Héloïse went to private schools in Europe and the United States. She could speak Arabic, French, German, and Italian fluently. She became an American author, playwright, and book reviewer for The New York Times. Besides articles and plays, she wrote essays, poems, and short stories. Her dramatic poem Dante (1910) was translated into Italian. It is believed to be the first American play performed on an Italian stage. Also, Héloïse started the Dante League in 1917 to encourage the study of Dante. She also signed a petition in 1883 to allow female students to attend classes and exams at Columbia College. Other well-known people who signed included Susan B. Anthony and Theodore Roosevelt.
Death
Durant died in Warren County, New York, on October 5, 1885. He is buried in Green-Wood Cemetery in Brooklyn, New York.
Legacy and Honors
- Durant, Iowa, was named after him.
- He also gave several hundred dollars to this community in eastern Iowa to start its first school. Today, the school is also named after him.

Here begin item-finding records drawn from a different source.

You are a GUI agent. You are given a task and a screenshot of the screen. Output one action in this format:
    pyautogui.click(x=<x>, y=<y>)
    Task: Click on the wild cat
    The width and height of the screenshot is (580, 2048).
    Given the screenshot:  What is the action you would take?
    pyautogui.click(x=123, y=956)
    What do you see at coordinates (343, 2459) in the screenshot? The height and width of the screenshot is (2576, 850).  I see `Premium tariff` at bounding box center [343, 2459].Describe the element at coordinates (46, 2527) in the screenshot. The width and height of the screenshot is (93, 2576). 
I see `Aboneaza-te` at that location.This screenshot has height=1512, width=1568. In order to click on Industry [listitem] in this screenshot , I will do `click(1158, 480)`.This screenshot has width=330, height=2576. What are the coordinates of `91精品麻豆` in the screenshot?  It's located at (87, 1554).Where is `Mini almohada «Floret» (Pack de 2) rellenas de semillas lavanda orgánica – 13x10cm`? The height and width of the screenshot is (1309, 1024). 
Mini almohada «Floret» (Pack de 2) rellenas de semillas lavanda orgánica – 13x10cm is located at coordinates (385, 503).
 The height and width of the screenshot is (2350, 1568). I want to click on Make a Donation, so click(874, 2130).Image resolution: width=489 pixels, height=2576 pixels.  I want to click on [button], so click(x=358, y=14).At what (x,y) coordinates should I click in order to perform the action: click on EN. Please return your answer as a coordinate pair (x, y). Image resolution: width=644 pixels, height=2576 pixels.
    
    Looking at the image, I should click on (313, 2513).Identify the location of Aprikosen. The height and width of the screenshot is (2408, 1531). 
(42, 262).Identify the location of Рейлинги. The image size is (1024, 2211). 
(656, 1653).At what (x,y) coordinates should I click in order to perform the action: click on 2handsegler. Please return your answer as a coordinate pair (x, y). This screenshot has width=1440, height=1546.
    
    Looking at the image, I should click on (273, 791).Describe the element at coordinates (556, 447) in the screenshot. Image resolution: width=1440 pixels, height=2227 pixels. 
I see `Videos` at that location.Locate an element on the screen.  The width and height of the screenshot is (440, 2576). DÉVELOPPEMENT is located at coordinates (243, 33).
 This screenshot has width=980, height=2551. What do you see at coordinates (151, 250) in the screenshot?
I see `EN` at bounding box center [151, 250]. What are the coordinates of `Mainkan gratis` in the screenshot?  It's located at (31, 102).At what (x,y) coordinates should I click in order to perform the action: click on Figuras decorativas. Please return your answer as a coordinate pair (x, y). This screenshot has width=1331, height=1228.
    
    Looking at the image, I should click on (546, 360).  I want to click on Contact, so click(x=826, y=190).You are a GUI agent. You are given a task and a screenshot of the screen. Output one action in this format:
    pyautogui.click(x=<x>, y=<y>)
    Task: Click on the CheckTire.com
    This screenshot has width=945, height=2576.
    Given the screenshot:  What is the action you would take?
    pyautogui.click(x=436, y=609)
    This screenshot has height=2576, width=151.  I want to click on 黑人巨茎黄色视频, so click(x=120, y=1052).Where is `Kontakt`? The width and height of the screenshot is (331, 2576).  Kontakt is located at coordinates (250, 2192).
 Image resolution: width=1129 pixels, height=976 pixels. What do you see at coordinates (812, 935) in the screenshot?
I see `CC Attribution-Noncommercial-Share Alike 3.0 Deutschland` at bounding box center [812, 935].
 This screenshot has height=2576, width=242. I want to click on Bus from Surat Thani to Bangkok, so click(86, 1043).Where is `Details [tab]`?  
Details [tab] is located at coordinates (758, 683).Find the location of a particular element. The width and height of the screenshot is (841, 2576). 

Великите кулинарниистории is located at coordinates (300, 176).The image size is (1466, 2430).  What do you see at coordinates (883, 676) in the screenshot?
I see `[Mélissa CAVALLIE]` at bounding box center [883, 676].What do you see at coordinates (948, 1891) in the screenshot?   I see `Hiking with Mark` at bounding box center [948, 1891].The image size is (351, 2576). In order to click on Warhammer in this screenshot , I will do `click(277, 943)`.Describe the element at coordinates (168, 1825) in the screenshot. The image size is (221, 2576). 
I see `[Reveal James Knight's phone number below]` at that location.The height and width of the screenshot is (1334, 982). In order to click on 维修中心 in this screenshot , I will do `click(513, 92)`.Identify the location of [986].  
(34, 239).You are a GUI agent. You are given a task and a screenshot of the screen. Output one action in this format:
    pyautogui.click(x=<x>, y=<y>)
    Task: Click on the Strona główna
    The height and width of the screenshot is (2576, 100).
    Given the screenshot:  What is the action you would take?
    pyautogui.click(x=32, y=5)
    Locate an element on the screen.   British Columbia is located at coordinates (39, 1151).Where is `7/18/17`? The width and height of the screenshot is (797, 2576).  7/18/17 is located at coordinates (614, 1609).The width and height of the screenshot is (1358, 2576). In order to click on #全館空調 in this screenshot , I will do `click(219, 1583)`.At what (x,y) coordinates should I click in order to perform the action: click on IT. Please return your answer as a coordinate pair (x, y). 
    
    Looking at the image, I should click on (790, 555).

- He successfully built a wooden railroad bridge in 1856. This was the first bridge to cross the Mississippi River.
- Durant, Polk County, Nebraska, is a small community in the United States. It was created when the Union Pacific Railroad reached that point during the building of the First transcontinental railroad.
- In 1870, Durant was chosen as a Fellow of the American Society of Civil Engineers.